Thank you for sharing. My UK sales could use a boost


----------



## Ben White (Feb 11, 2011)

Thanks for the link, I'm checking it out now.


----------



## MrPLD (Sep 23, 2010)

Aieeee... more forums to keep up with.. I feel like I'm being spread too thin over burnt toast.


----------



## Mel Comley (Oct 13, 2010)

Haha! Paul it's good to get involved with forums and readers on both sides of the pond.

Very writer friendly site.

Mel


----------



## MrPLD (Sep 23, 2010)

I always thought of KB as being rather sufficiently global (though the morning/dinner/goodnight threads were out of sync ;-) ).

Paul.


----------



## destill (Oct 5, 2010)

Thank you, Mel, for sharing this find!


----------



## BMathison (Feb 4, 2011)

Thanks for the link!


----------



## Mel Comley (Oct 13, 2010)

The more the merrier!


----------



## Guest (Feb 17, 2011)

It looks like a brand new forum with lots of potential.


----------



## MosesSiregarIII (Jul 15, 2010)

It's funny how everyone warmed up to the idea once you mentioned it was a UK site LOL!
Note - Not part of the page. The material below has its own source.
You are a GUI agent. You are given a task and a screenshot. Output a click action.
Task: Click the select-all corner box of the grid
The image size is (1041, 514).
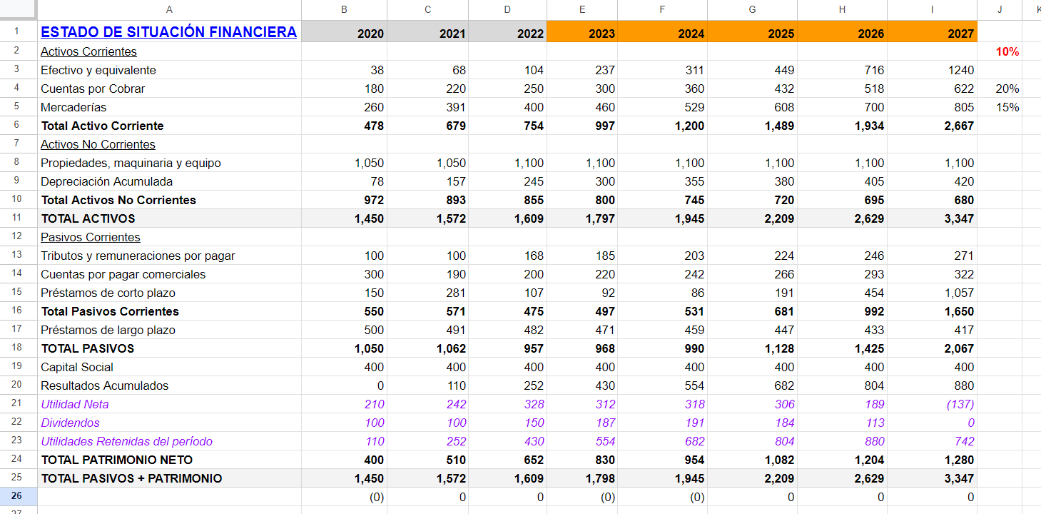click(x=18, y=9)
(in case that went over your head, it's because it's much harder for most of us to get our books noticed in the UK.)


----------



## Mel Comley (Oct 13, 2010)

LOL Moses, it works both ways, us Brits have problems selling to your side of the pond too, despite receiving fab reviews!


----------



## JRTomlin (Jan 18, 2011)

Heh. I already "mingle" way too much in Scotland. Election coming up there and politics are hotting up. In England, not so much. 
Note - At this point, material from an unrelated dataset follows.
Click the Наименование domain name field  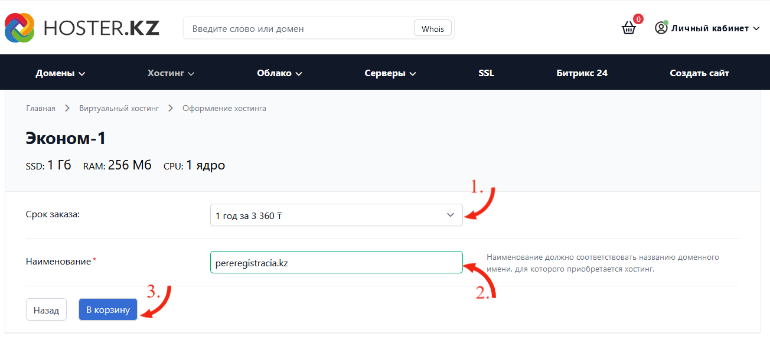336,263
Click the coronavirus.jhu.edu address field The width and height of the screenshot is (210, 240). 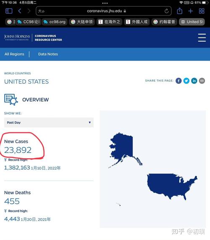[x=104, y=11]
Still another forum where you can mingle with readers has to be tempting. Thanks for the link.


----------



## AnneKAlbert (Dec 7, 2010)

Thanks, Mel, I'll check it out...but really, I need to be cloned, maybe triple cloned, to be able to visit all these sites and chat and write and.... Oh, I'll figure something out!


----------